While it’s true that completing college is correlated with higher income, artificially increasing access is not the answer.The American Council of Trustees and Alumni’s (ACTA’s) “What Will They Learn?” database shows why. The 13 institutions that ACTA reviewed have four-year graduation rates ranging from 17 percent up to flagship West Virginia University’s (WVU’s) 44 percent. The education-research firm College Factual’s data tend to diverge but are still grim. For example, College Factual reports WVU’s four-year graduation rate as 35 percent vs. ACTA’s 44.

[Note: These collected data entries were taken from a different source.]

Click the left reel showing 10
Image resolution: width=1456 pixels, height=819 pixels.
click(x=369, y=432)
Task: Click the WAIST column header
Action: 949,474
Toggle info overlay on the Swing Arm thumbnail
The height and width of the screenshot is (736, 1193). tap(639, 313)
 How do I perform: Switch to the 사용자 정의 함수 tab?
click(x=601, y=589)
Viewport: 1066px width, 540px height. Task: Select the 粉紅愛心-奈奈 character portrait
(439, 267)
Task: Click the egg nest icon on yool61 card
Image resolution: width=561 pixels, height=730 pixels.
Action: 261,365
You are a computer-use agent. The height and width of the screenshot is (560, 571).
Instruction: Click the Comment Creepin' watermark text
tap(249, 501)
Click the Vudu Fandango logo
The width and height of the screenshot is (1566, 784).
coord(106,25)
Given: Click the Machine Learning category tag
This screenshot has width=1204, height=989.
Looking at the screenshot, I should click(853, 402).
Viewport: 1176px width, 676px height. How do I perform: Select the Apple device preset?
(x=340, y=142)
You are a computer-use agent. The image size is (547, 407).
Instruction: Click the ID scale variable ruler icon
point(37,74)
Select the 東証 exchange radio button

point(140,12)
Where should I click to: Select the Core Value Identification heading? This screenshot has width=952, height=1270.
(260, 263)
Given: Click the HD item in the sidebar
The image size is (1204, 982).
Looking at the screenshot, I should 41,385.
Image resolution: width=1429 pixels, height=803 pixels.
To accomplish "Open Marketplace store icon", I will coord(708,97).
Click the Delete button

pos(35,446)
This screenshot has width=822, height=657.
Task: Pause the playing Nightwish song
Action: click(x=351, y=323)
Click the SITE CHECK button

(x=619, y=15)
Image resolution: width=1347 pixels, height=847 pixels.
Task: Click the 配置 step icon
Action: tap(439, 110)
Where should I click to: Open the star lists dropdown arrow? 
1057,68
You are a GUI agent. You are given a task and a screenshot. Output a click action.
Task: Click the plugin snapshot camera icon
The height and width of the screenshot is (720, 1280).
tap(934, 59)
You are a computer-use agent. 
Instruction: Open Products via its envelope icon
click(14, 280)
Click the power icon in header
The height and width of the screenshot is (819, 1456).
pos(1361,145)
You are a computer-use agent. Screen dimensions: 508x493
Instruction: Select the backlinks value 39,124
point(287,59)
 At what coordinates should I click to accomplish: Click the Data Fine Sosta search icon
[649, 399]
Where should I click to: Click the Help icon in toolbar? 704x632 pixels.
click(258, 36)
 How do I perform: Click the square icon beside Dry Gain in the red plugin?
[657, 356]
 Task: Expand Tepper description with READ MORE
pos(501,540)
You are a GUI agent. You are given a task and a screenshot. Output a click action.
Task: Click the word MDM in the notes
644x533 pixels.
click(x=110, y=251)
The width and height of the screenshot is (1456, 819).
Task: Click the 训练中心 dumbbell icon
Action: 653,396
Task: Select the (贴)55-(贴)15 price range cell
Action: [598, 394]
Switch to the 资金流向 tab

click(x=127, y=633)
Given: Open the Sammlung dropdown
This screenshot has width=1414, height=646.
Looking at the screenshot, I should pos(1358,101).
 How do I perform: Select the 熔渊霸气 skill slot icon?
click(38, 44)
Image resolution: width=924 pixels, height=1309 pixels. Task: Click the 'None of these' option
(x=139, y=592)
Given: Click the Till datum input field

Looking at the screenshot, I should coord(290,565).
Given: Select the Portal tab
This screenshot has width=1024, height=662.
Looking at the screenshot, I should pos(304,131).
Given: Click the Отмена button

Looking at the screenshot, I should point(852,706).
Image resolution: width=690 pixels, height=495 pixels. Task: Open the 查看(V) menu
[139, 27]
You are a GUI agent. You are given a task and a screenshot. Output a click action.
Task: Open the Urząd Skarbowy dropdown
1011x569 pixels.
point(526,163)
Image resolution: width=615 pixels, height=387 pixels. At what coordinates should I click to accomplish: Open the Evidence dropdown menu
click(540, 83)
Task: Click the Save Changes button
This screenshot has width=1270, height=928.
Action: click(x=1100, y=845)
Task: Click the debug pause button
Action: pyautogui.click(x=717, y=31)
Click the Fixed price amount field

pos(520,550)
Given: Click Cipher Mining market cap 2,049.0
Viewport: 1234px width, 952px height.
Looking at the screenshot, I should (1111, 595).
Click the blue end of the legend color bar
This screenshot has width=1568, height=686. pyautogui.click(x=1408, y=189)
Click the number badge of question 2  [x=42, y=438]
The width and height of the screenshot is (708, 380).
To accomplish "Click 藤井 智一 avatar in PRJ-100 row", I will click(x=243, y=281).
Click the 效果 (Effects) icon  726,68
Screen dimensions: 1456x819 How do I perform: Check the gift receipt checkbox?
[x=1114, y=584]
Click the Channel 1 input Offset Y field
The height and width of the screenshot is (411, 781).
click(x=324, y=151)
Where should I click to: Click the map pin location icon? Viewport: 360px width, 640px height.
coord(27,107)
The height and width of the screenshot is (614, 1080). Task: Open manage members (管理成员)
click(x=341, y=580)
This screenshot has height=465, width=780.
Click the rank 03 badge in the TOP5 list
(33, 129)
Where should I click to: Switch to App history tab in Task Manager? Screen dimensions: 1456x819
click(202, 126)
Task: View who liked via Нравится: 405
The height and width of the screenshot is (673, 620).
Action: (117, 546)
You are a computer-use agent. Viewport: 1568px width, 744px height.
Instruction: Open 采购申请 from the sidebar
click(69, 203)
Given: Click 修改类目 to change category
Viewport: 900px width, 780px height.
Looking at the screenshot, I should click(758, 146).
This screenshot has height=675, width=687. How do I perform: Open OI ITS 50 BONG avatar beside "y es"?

Six-year graduation rates do not restore confidence: WVU’s rate is 58 percent. West Virginia State University’s is 34 percent. And West Virginia is not so different on this measure than other states, such as Louisiana. Huge numbers of students are not able to finish their degrees, but they end up with college debt anyway after years of being outside the full-time workforce, not having developed marketable skills, but having become disconnected from the communities and families they left in order to pursue their college hopes.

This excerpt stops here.